» **REQUIRED WORK**
Only one stretch of the data below is wanted: the lines starting at the one with "[twitter.com] (1210, 1722)" and ending at the one with "[Anrufen] (1244, 1722)", both included, given again exactly.

Dataset records
BEGIN
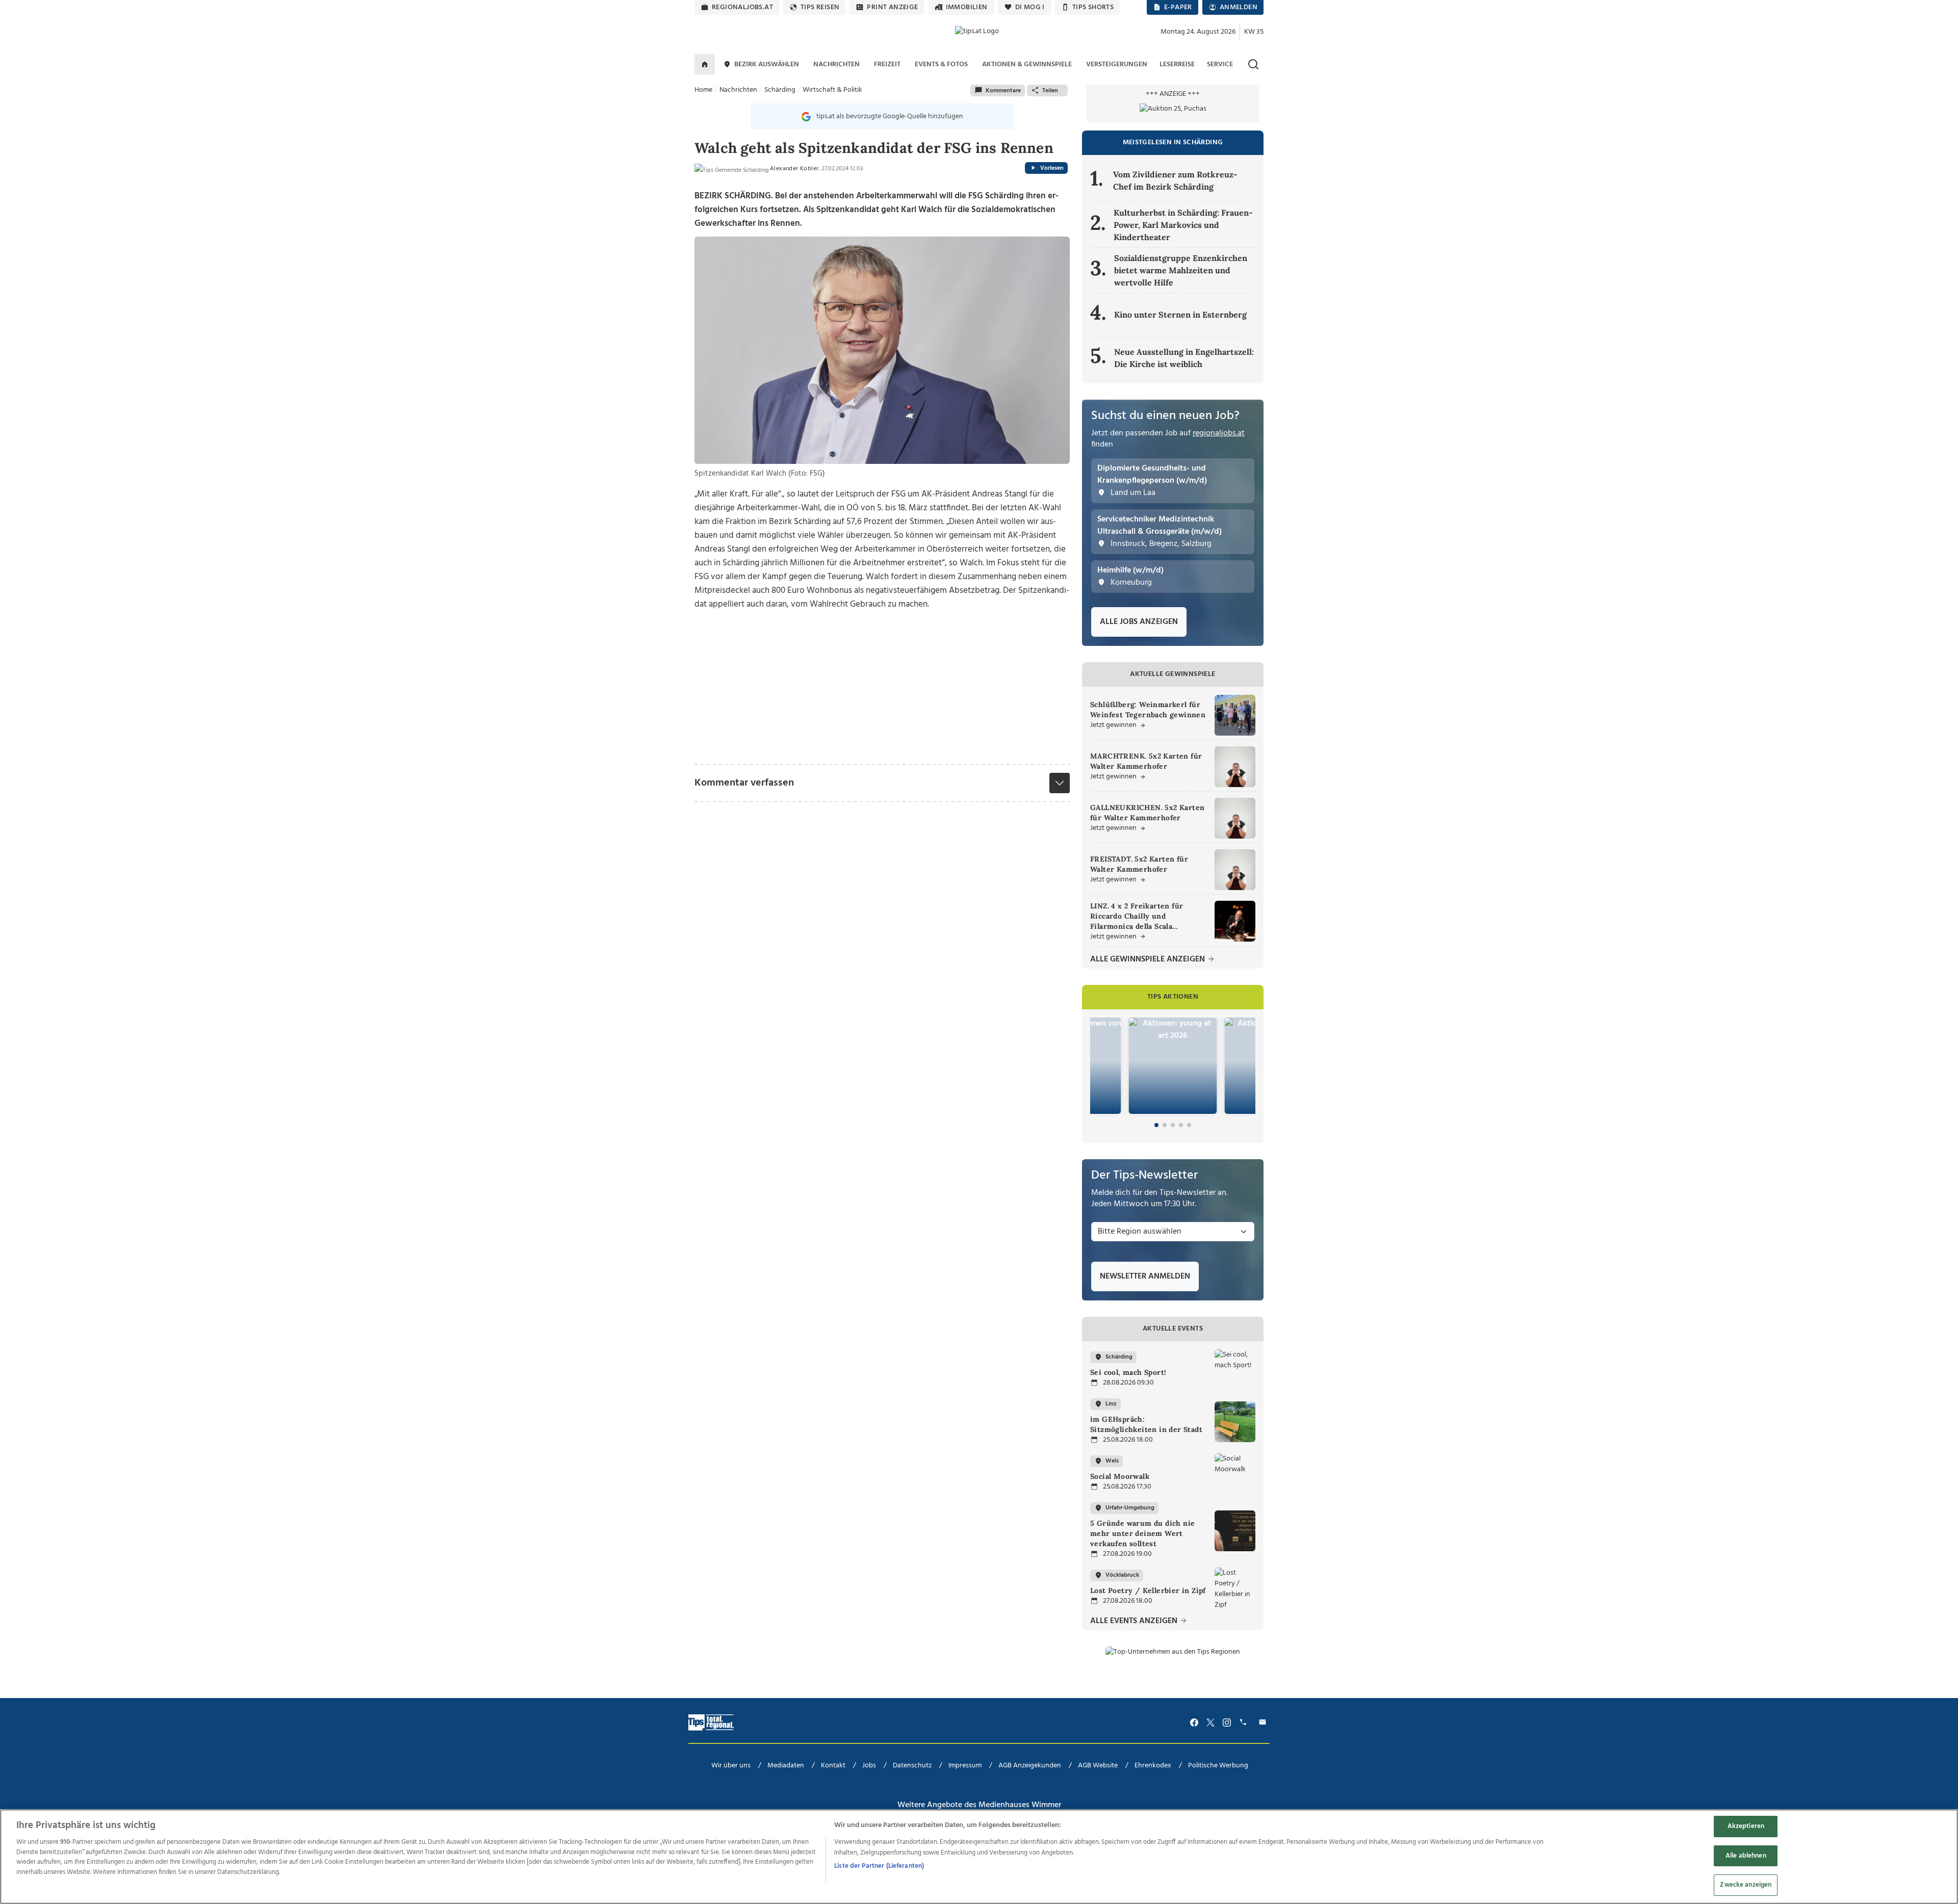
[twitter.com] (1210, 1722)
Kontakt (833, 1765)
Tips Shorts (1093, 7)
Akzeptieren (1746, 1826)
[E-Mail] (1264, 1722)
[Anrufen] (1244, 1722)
END
BEGIN
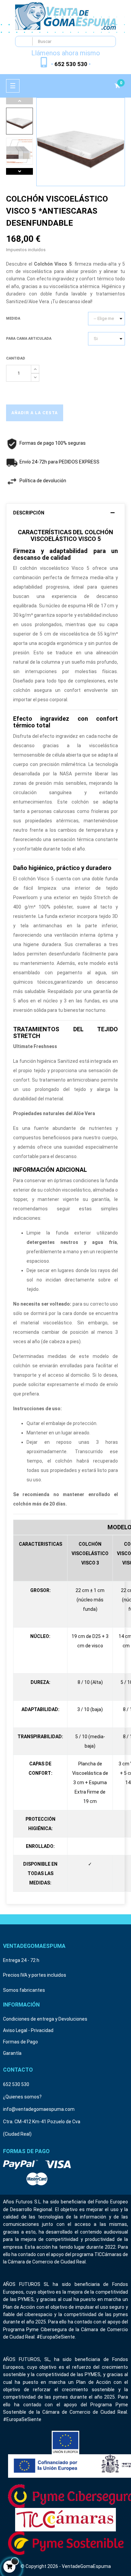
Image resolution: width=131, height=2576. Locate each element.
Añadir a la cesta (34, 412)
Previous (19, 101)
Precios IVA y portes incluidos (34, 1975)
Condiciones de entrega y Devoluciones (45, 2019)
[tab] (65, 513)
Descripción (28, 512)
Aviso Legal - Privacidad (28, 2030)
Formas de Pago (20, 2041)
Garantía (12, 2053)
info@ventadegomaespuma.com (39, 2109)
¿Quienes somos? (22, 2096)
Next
END
» **SOLVED PROBLEM**
[twitter.com] (1210, 1722)
Kontakt (833, 1765)
Tips Shorts (1093, 7)
Akzeptieren (1746, 1826)
[E-Mail] (1264, 1722)
[Anrufen] (1244, 1722)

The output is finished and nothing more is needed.